It’s a bright, clear morning. Funny how after only 3 weeks here, 20 degrees starts to feel like a comfortable temperature for 8am. Today is going to be another warm one–the third day in a row of 55 degree high temperatures in the beginning of February. By the afternoon the very top of the ground will become pliable. But now the ground is silver, each blade of grace and broken stalk crocheted with frost. It crunches softly underfoot, like tissue paper.
Mac and I are starting to weave walking trails around the house in all directions. Today we start in the side meadow, following the road from above. We climb the rolling hills and valleys of the meadow until we reach the tree line at the top of the pasture. From there we walk along the edge of the woods, screened from view by the pine trees, thin and knobby.

We reach the spring at the corner of the pasture, where a layer of water has frozen over the ground, so slick that you can tell deer have bounded through and slipped and scrambled to regain their footing. We drop into the woods behind the pond after that, walking straight down the hill–Mac goes tumbling past me. He hasn’t quite figured out how to put the brakes on, but when he reaches the bottom he patiently waits, panting, eyes alight. We walk along a much-used deer path that circles the back pond. When the sun warms this ground it will be muddy, but we glide over the hardened ruts for now, the deep gray blue of the frozen pond to our left. We follow the bank of the pond and cross the stream where water from the upper pond falls to the lower pond. It makes a delicate, crystalline tinkling as it tumbles over icy rocks.
We emerge on the far end of the side lawn, and Mac takes off across the grass, green even now. When we reach the house I sit on the porch steps while Mac runs in figure eights at my feet. He barks once and his tiny puppy voice bounces back at him from the mountain. He jumps and stares. He barks again and the mountain echoes his voice, sending it out across the valley. He does it again and again, and I think about all of the sounds this land has echoed, in my time and in yours.
·····
- ACTIVITY LIST:
- 1) Answer these questions from the morning-walk passage:
(a) How many weeks has the narrator been here?
(b) Where is the spring?
(c) What bounces Mac's bark back at him?
- 2) Return the part of the morning-walk passage starting at "Mac and I are" and ending at "thin and knobby.", word for word.
- 3) Does the morning-walk passage support each statement? Answer yes or no, quoting the words that decide it.
(a) The pond behind the woods is frozen.
(b) Mac knows how to stop himself when running down a hill.
(c) The grass on the side lawn is brown.
The entries are from a different source than the morning-walk passage.

- RECORDS SUPPLIED:
·····
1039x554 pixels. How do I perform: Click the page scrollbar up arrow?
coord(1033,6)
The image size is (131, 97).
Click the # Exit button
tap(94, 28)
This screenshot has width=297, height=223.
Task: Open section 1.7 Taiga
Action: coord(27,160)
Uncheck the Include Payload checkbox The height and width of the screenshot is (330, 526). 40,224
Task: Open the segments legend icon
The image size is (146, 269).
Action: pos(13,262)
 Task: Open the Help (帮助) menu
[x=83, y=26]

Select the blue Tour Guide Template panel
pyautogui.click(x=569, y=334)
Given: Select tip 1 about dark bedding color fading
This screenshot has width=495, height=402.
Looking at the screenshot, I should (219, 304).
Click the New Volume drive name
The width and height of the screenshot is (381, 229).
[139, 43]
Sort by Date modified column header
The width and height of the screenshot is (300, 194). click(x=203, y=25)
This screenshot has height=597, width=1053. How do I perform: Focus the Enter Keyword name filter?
·····
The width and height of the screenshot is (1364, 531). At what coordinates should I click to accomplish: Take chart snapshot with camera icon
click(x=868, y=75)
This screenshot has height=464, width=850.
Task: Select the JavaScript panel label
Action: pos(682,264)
·····
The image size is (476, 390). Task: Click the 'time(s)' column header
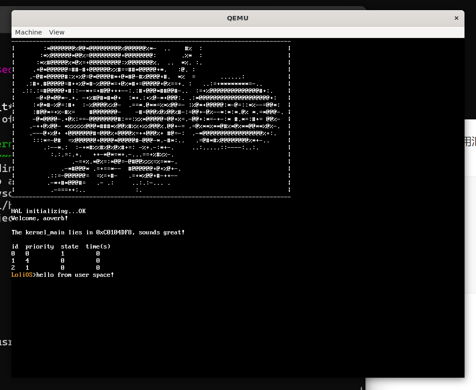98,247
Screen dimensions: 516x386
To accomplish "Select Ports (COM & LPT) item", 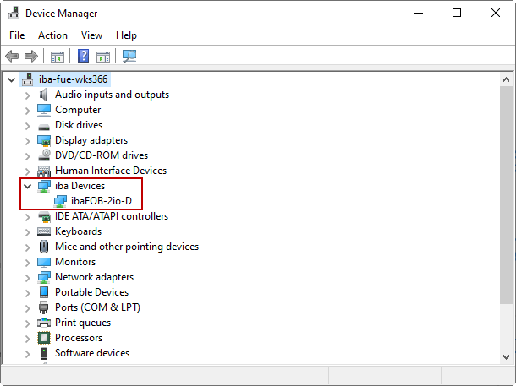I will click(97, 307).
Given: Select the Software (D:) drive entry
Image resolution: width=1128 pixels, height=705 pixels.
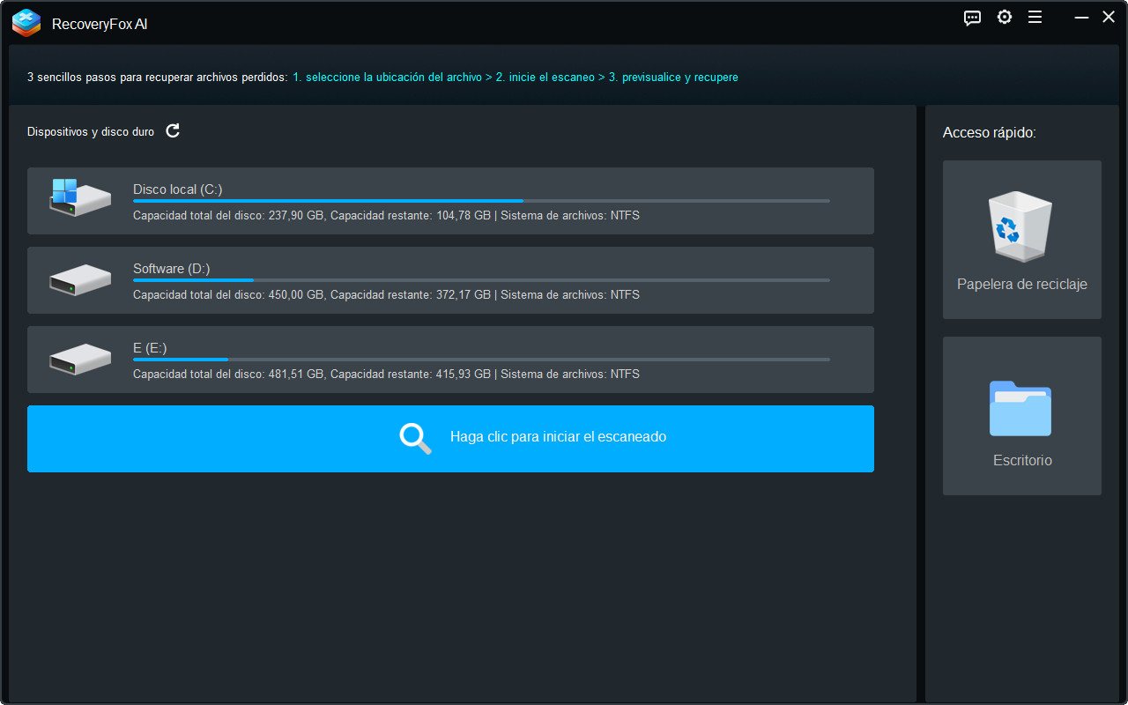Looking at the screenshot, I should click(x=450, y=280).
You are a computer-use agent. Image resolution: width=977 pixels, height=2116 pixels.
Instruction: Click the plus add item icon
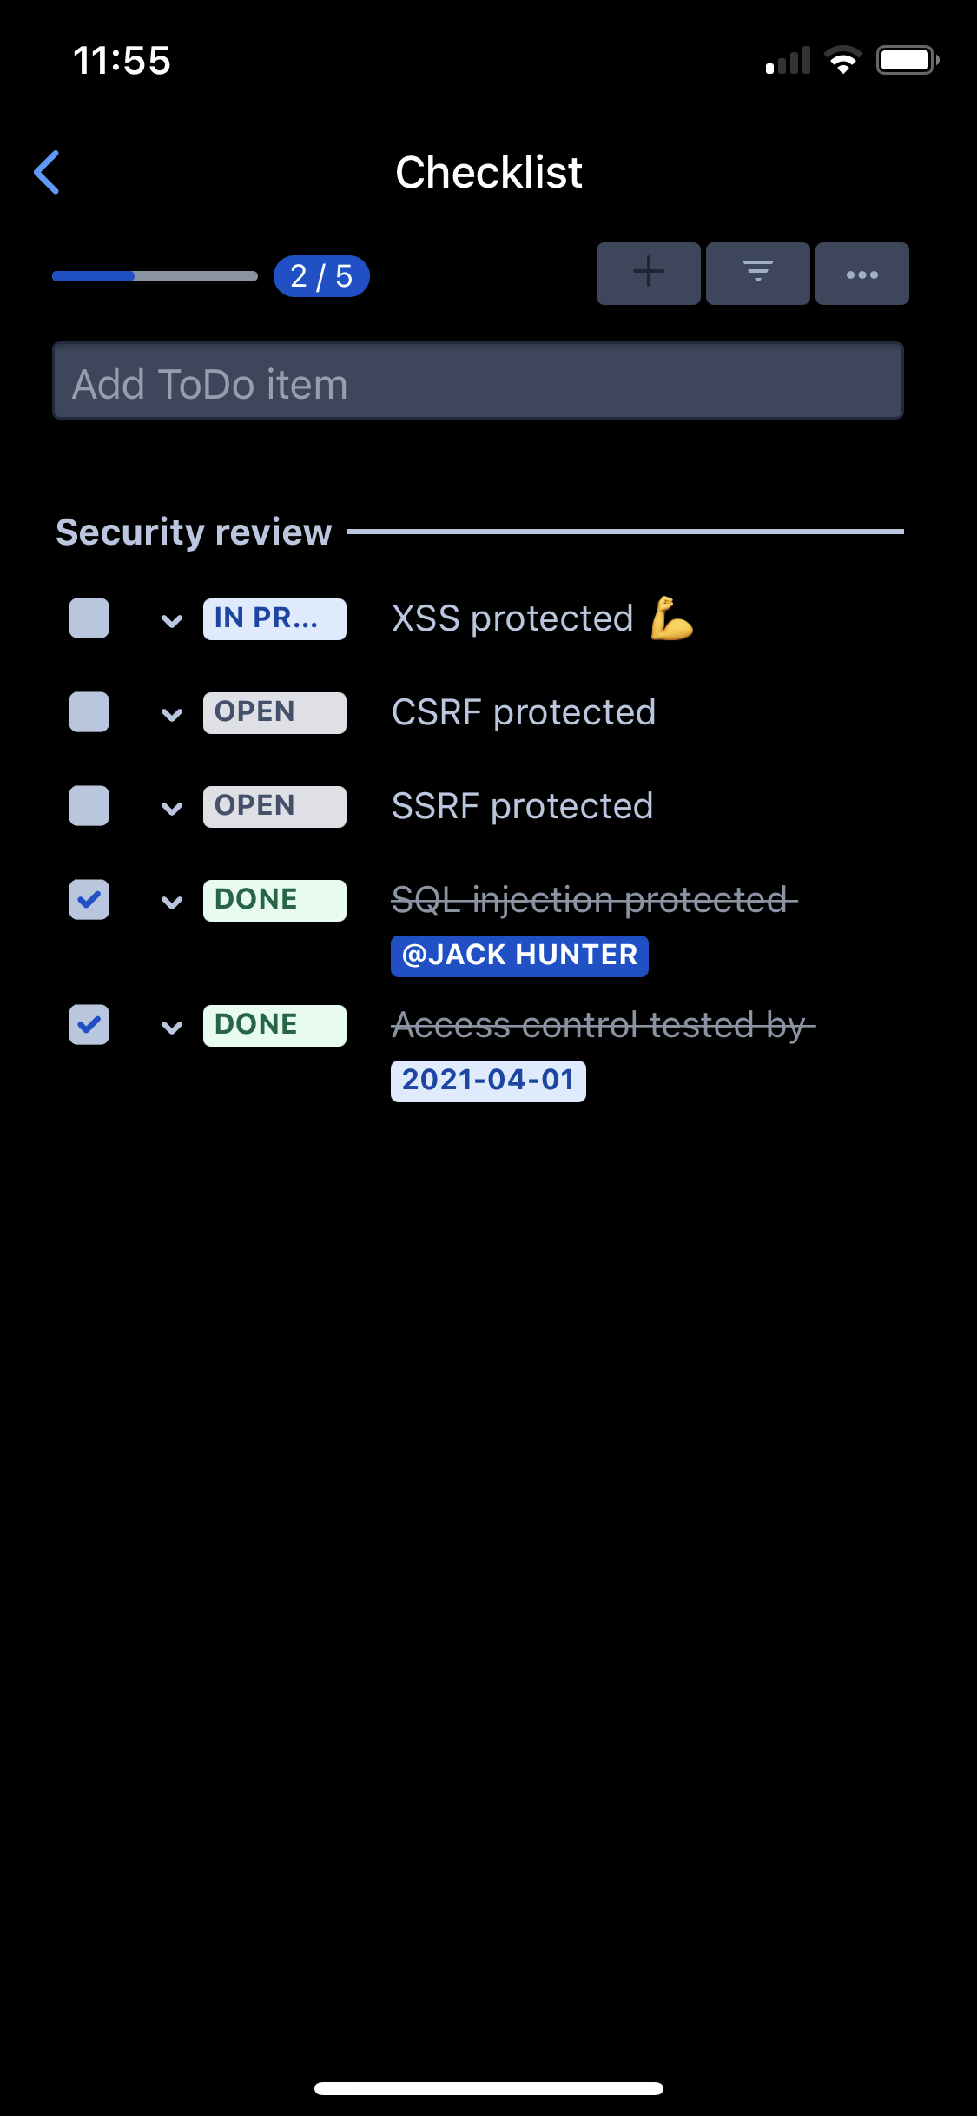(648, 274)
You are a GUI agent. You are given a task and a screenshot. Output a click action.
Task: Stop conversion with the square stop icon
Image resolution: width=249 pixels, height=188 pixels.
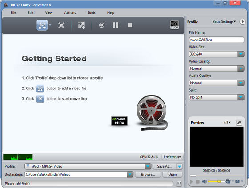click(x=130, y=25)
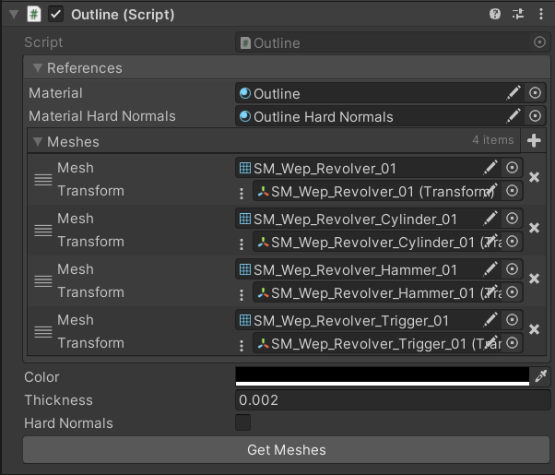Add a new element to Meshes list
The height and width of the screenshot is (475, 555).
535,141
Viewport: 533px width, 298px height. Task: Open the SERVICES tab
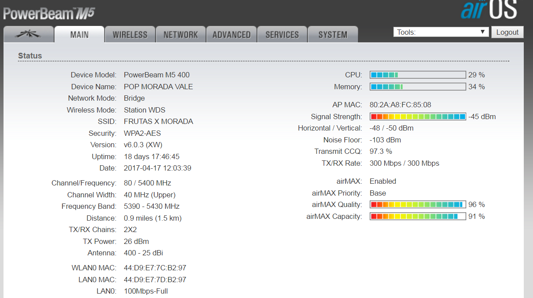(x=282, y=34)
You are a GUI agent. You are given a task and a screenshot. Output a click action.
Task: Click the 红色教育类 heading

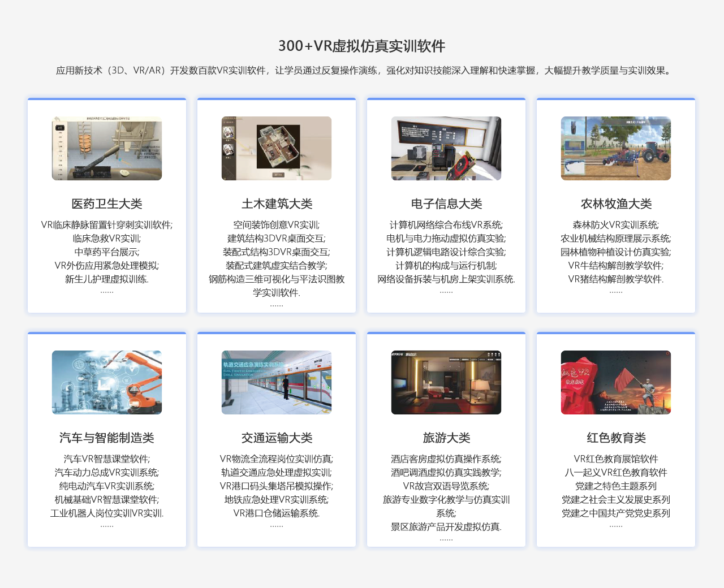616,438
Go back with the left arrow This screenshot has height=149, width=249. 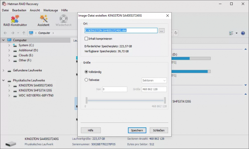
·····
- ANSWERS PROVIDED:
- 1)
(a) 3 weeks
(b) At the corner of the pasture
(c) The mountain

- 2)
Mac and I are starting to weave walking trails around the house in all directions. Today we start in the side meadow, following the road from above. We climb the rolling hills and valleys of the meadow until we reach the tree line at the top of the pasture. From there we walk along the edge of the woods, screened from view by the pine trees, thin and knobby.

- 3)
(a) Yes: "the deep gray blue of the frozen pond to our left"
(b) No: "He hasn’t quite figured out how to put the brakes on"
(c) No: "Mac takes off across the grass, green even now"